Munde's application rejected, Pawar will be next Mumbai Cricket Association president
Sharad Pawar, the former Board of Control for Cricket in India and International Cricket Council president, is back in cricket administration once again.
- NDTVSports
- Updated: October 17, 2013 06:25 pm IST
Veteran politician Sharad Pawar has been elected unopposed as the president of the Mumbai Cricket Association. The 72-year-old Pawar, the president of the Nationalist Congress Party, was elected after Gopinath Munde's application was rejected by the election officer on Thursday. The former Maharashtra deputy Chief Minister's application to contest the polls was disallowed on the basis of his "residential" criteria.
Pawar, who has been the president of the Board of Control for Cricket in India and the International Cricket Council, is thus going to be back in cricket administration. His name was doing the rounds before the BCCI election impasse over N. Srinivasan in August-September. Pawar, who was BCCI president from 2005 to 2008, replaced England's David Morgan as ICC president in 2010.
BJP leader Munde had applied to contest the biennial MCA elections to break Pawar's stranglehold over MCA. Munde's lawyer Nitin Pradhan said Munde had submitted his passport, diplomatic passport, electricity bill and telephone bill to prove his Mumbai address. Pradhan said Munde's rejection was "stage-managed."
Munde said the rejection of his candidature was a conspiracy against him and hit out at rival presidential candidate and former MCA chief Pawar. "This is a conspiracy against me. I am fighting for justice. There is a monopoly of Mr Sharad Pawar in MCA. I want to fight against this monopoly and I feel that the president should give me justice. If he does not give, I will go to Bombay High Court," Munde had said.
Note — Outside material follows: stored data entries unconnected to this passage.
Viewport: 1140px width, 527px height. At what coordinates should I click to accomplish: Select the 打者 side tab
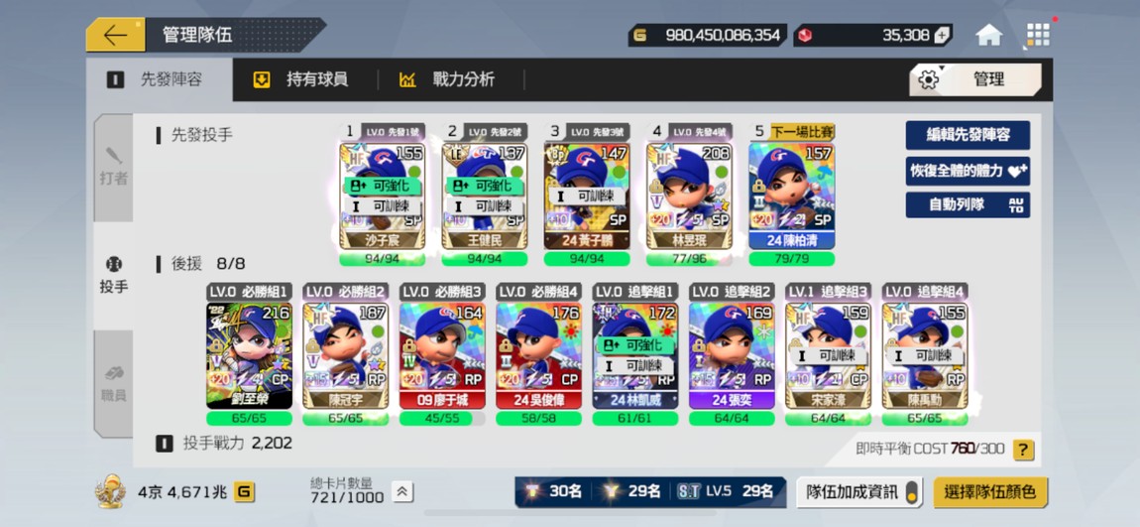coord(113,168)
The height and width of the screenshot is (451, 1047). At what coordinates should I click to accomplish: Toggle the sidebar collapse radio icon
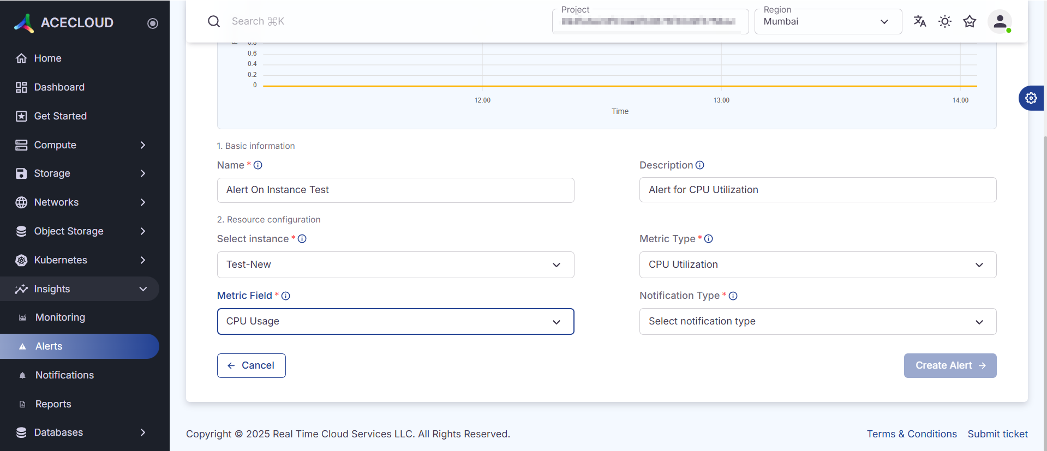(153, 23)
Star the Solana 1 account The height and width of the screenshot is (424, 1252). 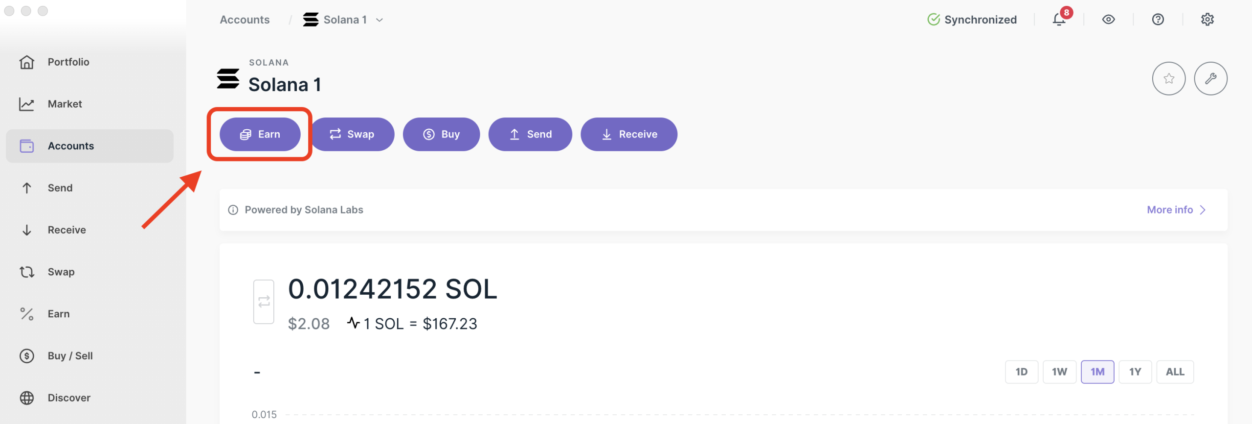coord(1168,78)
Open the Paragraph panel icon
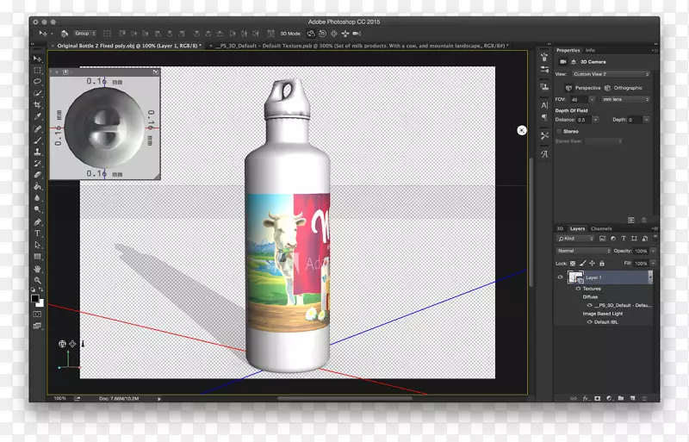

According to MCA rules, only a Mumbai resident can become a governing member of the cricketing body. A local club, Stylo Cricket Club from Mazgaon, had forwarded Munde's name to MCA last month saying the former Maharashtra deputy Chief Minister would represent it at the elections. According to rules, a candidate needs to be representing an MCA-affiliated club in order to be able to contest polls.